Humanisme menjadi ukuran bagimana manusia dengan indah dan bijaknya bisa me-manusiakan manusia seutuhnya. Di dalam adegan ini juga digambarkan bagaimana humanisme seorang kyai yang kebanyakan umum selalu “jaga jarak” dengan santrinya, namun tidak bagi KH. Hasyim Asy’ari. Sang Kyai tidak segan- segan memerintahkan putra sulung dan bungsunya untuk ikut berperang melawan penjajah, sama seperti yang dilakukan tentara- tentara kemerdekaan lainya. "Sang Kiai" juga tidak lantas memarahi salah seorang murid laki-lakinya karena menyukai seorang perempuan yang mereka temui dipasar, bahkan Sang Kiai menawarkan diri kepada muridnya tersebut untuk segera menemui ayah sang gadis agar segera dinikahkan untuk muridnya tersebut.

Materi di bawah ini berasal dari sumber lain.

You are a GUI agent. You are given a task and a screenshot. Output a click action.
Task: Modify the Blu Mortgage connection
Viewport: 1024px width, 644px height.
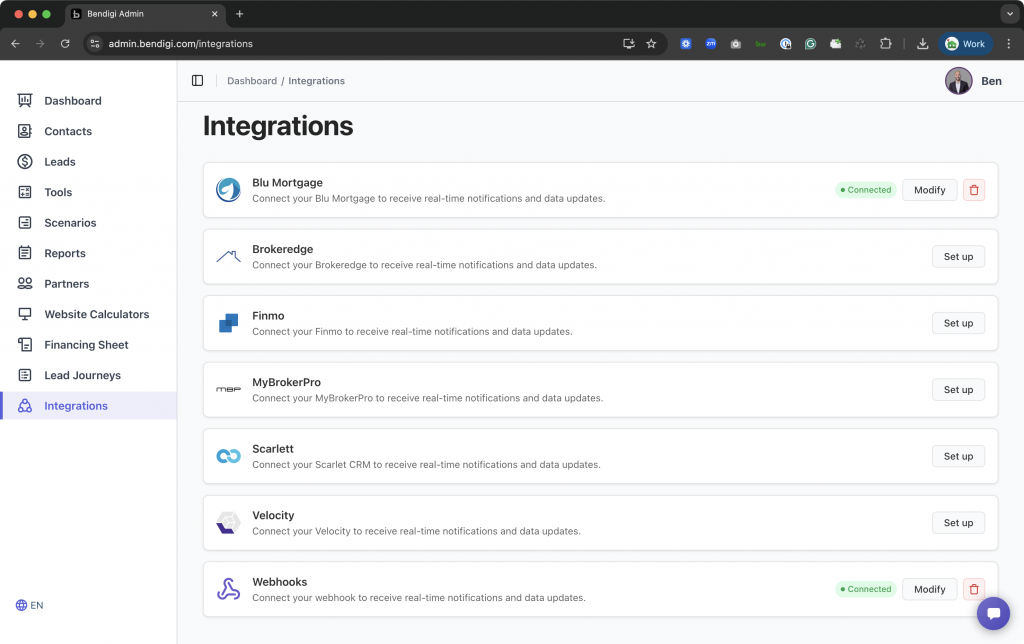929,190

Pada perkembangan selanjutnya dari petikan dialog antara utusan Soekarno dengan Sang Kyai telah tertulis dengan tinta emas dalam catatan sejarah bahwa pertemuan tersebut adalah tonggak munculnya Resolusi Jihad NU. Resolusi jihad ini dalam catatan sejarah mampu “mengubur impian” sekutu untuk menguasai Surabaya dengan waktu cepat. Sebaliknya, Resolusi Jihad ini mampu menyulut semangat para santri dibawah komando Bung Tomo dalam pertempuran 10 Nopember 1945 dan menewaskan dua orang jenderal Inggris yaitu Jenderal A.W.S. Mallaby dan penggantinya yaitu Mayor Jenderal E.C. Mansergh. Adapun bunyi dari resolusi jihad hasil pemikiran panjang Sang Kyai adalah sebagai berikut:
  1. Setiap muslim tua, muda, dan miskin sekalipun wajib memerangi orang kafir yang merintangi kemerdekaan Indonesia
  2. Pejuang yang mati dalam perang kemerdekaan layak di sebut Syuhada
  3. Warga Indonesia yang memihak kepada penjajah dianggap sebagai pemecah belah persatuan nasional dan oleh karena itu harus dihukum mati.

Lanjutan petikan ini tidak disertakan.